The sports hall is only available to clubs and organisations so it isn’t possible to calculate actual users of the hall and thus use a headcount method.

Under a floor space method, the school building is being used 90 per cent for a qualifying purpose and so isn’t eligible for the zero rate (although the building less the sports hall will be eligible).

Under a time-based method, as the school building is only being used in term time, a representative period is one week. In one week, the school building is available to be used for 87 hours, 60 of which are for a qualifying purpose. Percentage use is 60 divided by 87 multiplied by 100 - that is, 69 per cent for a qualifying purpose and so the building isn’t eligible for the zero rate.

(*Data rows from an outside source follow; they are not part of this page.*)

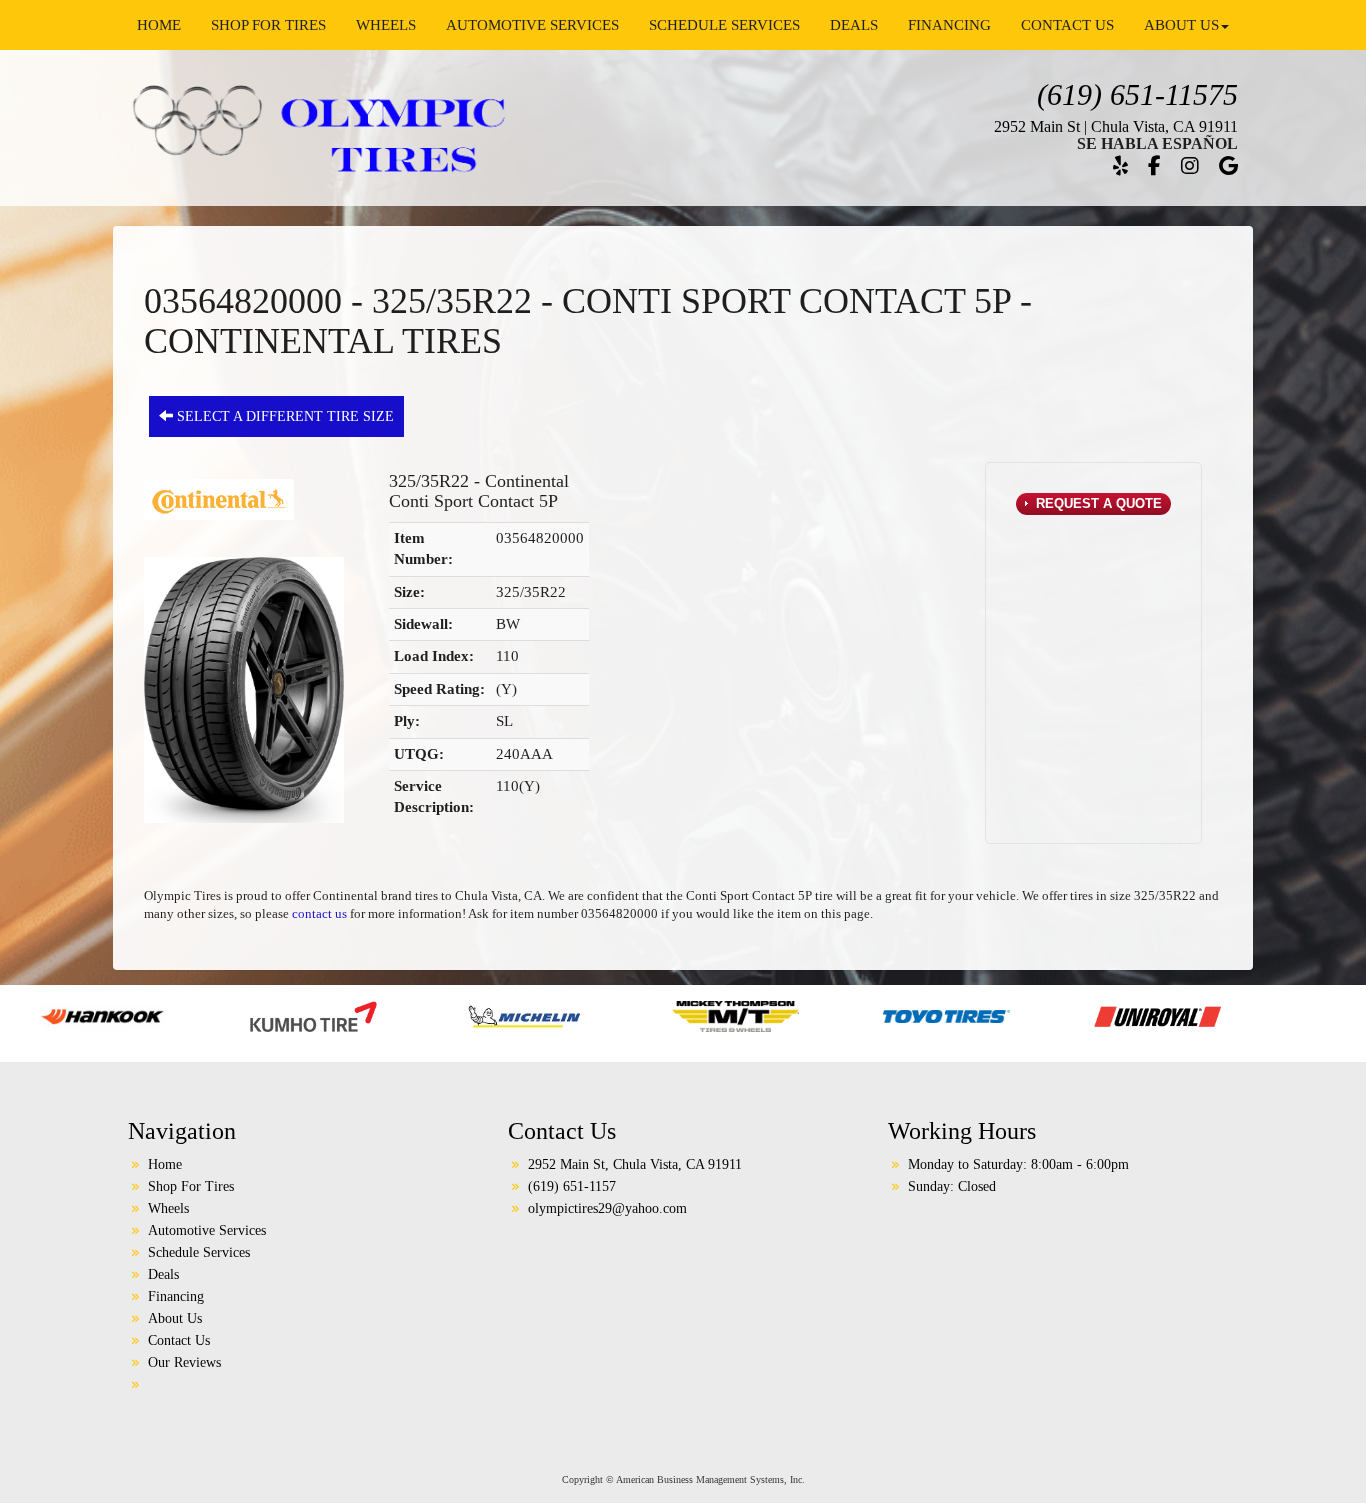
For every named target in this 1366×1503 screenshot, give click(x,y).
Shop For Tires (268, 25)
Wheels (386, 25)
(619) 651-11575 (1137, 94)
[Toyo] (807, 1015)
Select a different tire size (283, 416)
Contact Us (1067, 25)
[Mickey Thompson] (596, 1015)
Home (159, 25)
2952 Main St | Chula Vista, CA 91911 (1116, 126)
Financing (949, 25)
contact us (319, 913)
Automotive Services (532, 25)
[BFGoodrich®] (1290, 1015)
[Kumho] (174, 1015)
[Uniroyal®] (1018, 1015)
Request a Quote (1097, 503)
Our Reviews (184, 1362)
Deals (854, 25)
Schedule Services (724, 25)
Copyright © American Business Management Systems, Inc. (683, 1479)
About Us (1181, 25)
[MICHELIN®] (385, 1015)
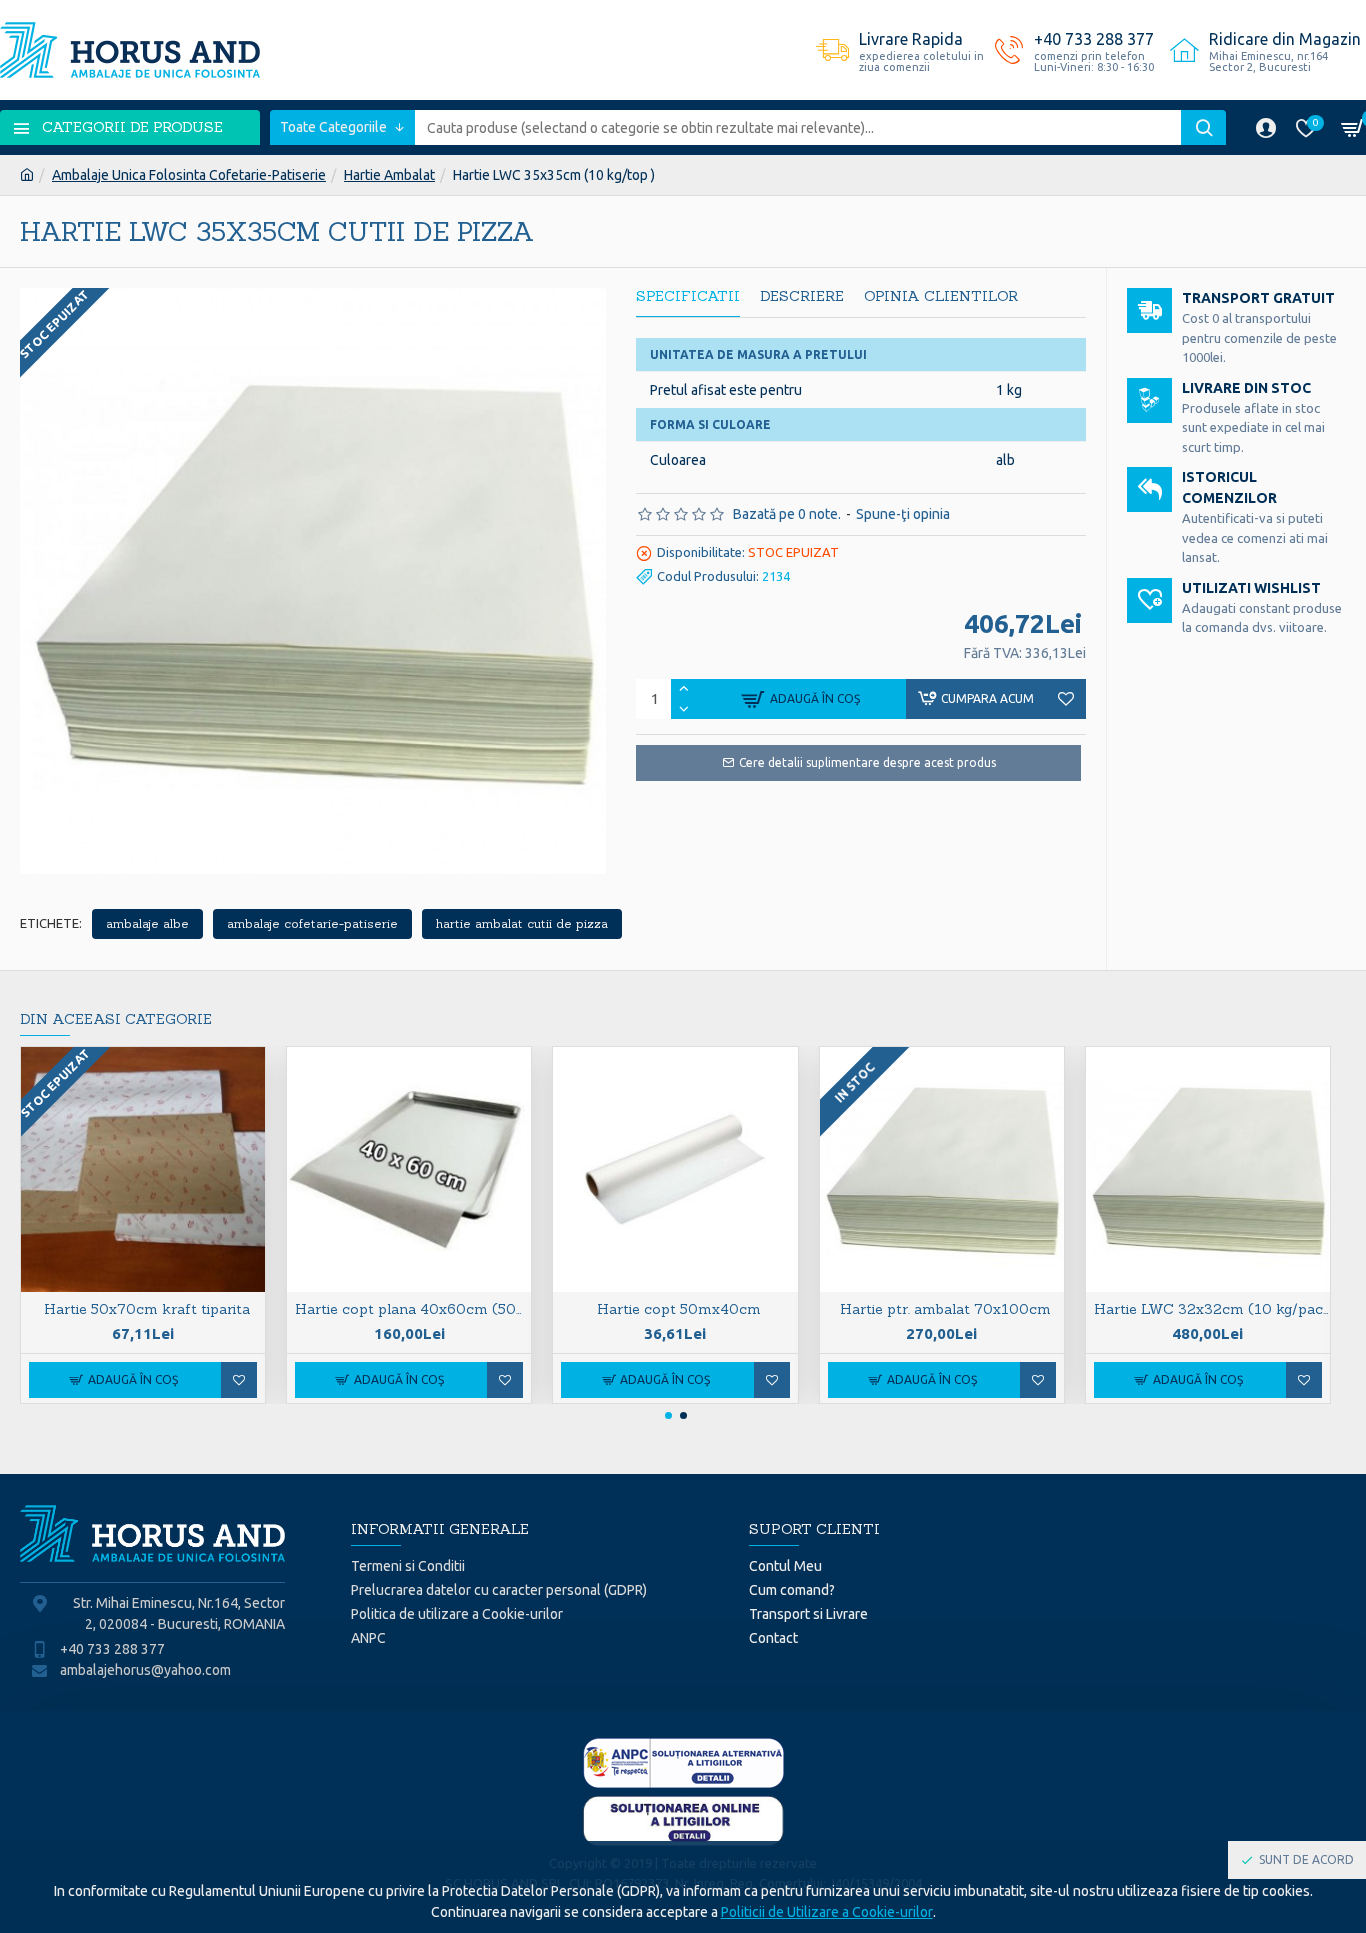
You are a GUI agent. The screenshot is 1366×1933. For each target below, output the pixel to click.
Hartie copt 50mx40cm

Under a hybrid method combining floor space and time, 90 per cent of the building is being used 69 per cent of the time for a qualifying purpose. Therefore, overall, the building is being used 95.2 per cent for a qualifying purpose, calculated as follows:

A divided by (A plus B) multiplied 100 equals the percentage qualifying use of building where:

A is the percentage of building used solely for qualifying purpose (90) multiplied by the percentage of time used for qualifying purpose (69) - that is, 62.1

and

B is the percentage of building not used solely for qualifying purpose (10) multiplied by the percentage of time not used for qualifying purpose (31) - that is, 3.1.

In other words, 62.1 divided by 65.2 multiplied by 100 equalling 95.2.

Qualifying use is greater than 95 per cent, therefore the building is eligible for the zero rate.

Example 5

A university constructs a new research building with an area of 4,300 square metres. 96 per cent of the research will be funded by non-business grants and donations, the remainder will be commercially funded. The building won’t be used entirely for research purposes. 300 square metres (7 per cent of the area of the building) will also be used as a lecture theatre, not only for briefing research staff (5 per cent of the time) but also for teaching (10 per cent of the time) and free public lectures (1 per cent of the time). The rest of the time, the theatre won’t be used. The part of the building to be used for research purposes will be used for those purposes all of the time.

In other words, 93 per cent of the building (the area of the building less the lecture theatre) will be used 96 per cent for a qualifying purpose (and will be eligible for the zero rate) and 7 per cent of the building (the lecture theatre) will be used less than 95 per cent for a qualifying purpose (and would be ineligible for the zero rate).

However, it would be acceptable to use a hybrid method combining area and time. In this method, 100 per cent of the building will be used 95.3 per cent for a qualifying purpose and the whole building will therefore be eligible for the zero rate.

Claimants must remember that all parts of a relevant building must have a relevant use. If the lecture theatre was only intended to be used for business purposes, then the zero rate could never apply to that part of the building.

Percentage qualifying use is calculated as follows:

Area and usage Calculation Business Non-business
       
Lecture Theatre      
Teaching use 300 square metres

multiplied by

10 per cent 30 square metres  
  Lecture Theatre  
Research use 300 square metres

multiplied by

5 per cent

multiplied by

4 per cent 0.6 square metres  
  Lecture Theatre  
Research use 300 square metres

multiplied by

5 per cent

multiplied by

96 per cent   14.4 square metres
  Lecture Theatre  
Free public lectures 300 square metres

multiplied by

1 per cent   3 square metres
  Research area  
Research use 4,000 square metres

multiplied by

4 per cent 160 square metres  
  Research area  
Research use 4,000 square metres

multiplied by

96 per cent   3,840 square metres    
  TOTAL   190.6 square metres 3,857.4 square metres

Percentage qualifying use of the whole building is 3857.4 divided by 3857.4 plus 190.6) multiplied by 100 per cent equalling 95.3.

Qualifying use is greater than 95 per cent, therefore the building IS eligible for the zero rate.

Note: This list of methods of calculation is not exhaustive and is necessarily simplistic for illustration purposes. Other comparison methods can be used so long as they fairly reflect the intended use of the building.